Sternoclavicular joint septic arthritis

Case contributed by Ian Bickle
Diagnosis certain

Presentation

Recently diagnosed diabetic. Swollen left sternoclavicular joint.

Patient Data

Age: 45 years
Gender: Male

Small left sternoclavicular joint effusion from which anteriorly arises a 2.3 cm collection.   

Bone marrow edema in the adjacent manubrium and proximal sternum.

Extensive soft tissue edema and inflammatory change in the superficial soft tissues of the left anterior chest wall and mediastinal fat. 

ultrasound

Extensive edema in the soft tissues overlying the left sternoclavicular joint. 

2.4 cm effusion in the sternoclavicular joint.

The patient was exquisitely painful to probe palpation.

The joint effusion was aspirated under ultrasound guidance.  4 mls of frank pus was aspirated and sent for microbiological analysis.

Culture Report - aspirate from left sternoclavicular joint  

1) Heavy growth of Staphylococcus aureus

Clindamycin R Erythromycin R Flucloxacillin S

 Culture Comment  

Septic arthritis requires minimum 4 weeks of antibiotics.
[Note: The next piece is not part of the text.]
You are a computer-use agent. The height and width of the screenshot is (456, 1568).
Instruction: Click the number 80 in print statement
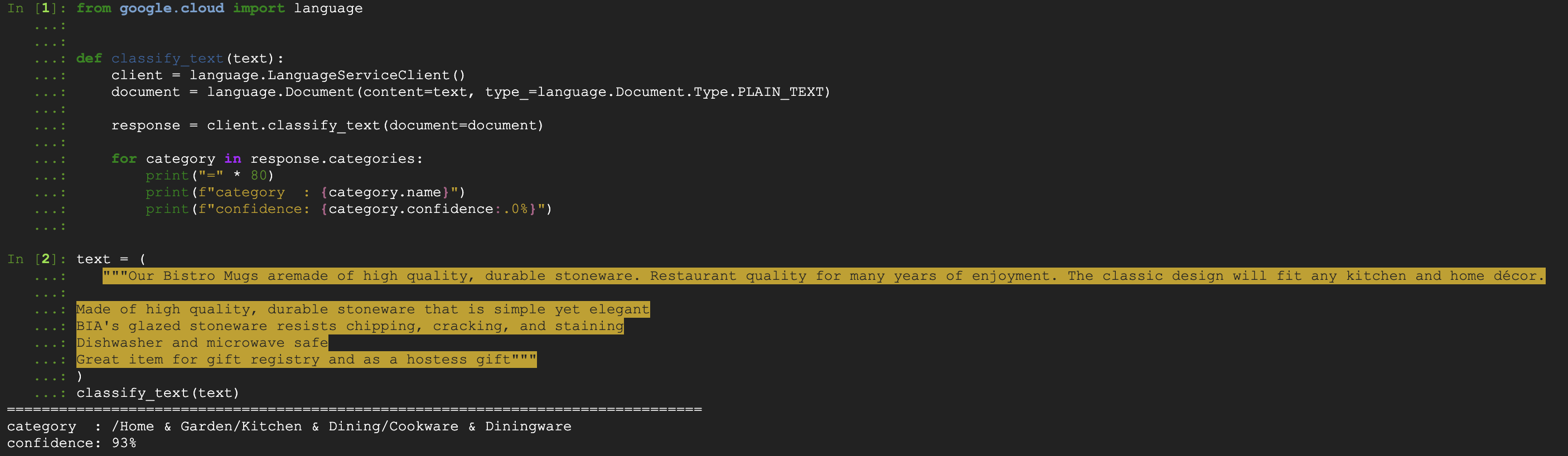259,176
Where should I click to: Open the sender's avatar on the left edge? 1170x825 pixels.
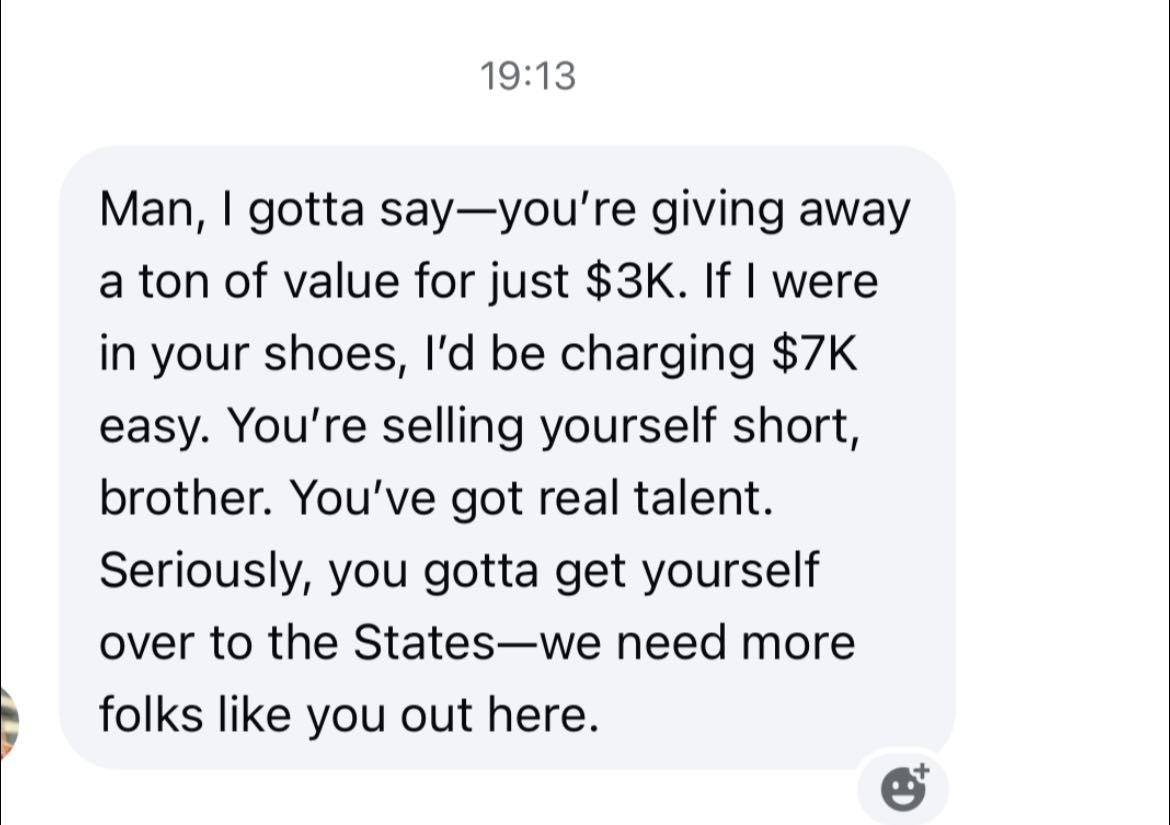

Discuss if not improving on IV Flucloxacillin 2g QDS.

TISSUE/BONE MC&S

 Gram Stain:  

 Pus Cells  +++

 Organisms  Gram positive cocci ++

Case Discussion

This patient's first presentation with diabetes mellitus arose following this diagnosis of Staphylococcus aureus septic arthritis of the sternoclavicular joint.

On a practical note the curvilinear probe can be of great utility even when assessing superficial structures when there is marked superficial soft tissue edema.  It can facilitate easier guided aspiration if the parameters such as zoom and gain are set to improve easy observation.